P1Nkshox

Name of the Vulnerable Software and Affected Versions: code-projects Inventory Management System version 1.0 Description: A critical issue affects the processing of the file /php action/removeUser.php. The manipulation of the `userid` argument leads to SQL injection. The attack can be initiated remotely. An exploit has been publicly disclosed and may be used. Recommendations: For code-projects Inventory Management System version 1.0, consider disabling the removeUser functionality in the /php action/removeUser.php file until a patch is available to prevent SQL injection attacks. Restrict access to the /php action/removeUser.php endpoint to minimize the risk of exploitation. Avoid using the `userid` argument in the affected endpoint until the issue is resolved.

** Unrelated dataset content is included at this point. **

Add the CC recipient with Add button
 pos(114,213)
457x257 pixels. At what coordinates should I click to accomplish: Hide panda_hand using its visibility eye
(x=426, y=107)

Name of the Vulnerable Software and Affected Versions: code-projects Inventory Management System version 1.0 Description: A critical issue was discovered in the Inventory Management System. It affects an unknown function in the /php action/editUser.php file. The manipulation of the `edituserName` argument leads to SQL injection. This issue can be exploited remotely. Recommendations: For code-projects Inventory Management System version 1.0, consider disabling the `editUser.php` file or restricting access to it until a patch is available. Avoid using the `edituserName` argument in the affected API endpoint until the issue is resolved. At the moment, there is no information about a newer version that contains a fix for this vulnerability.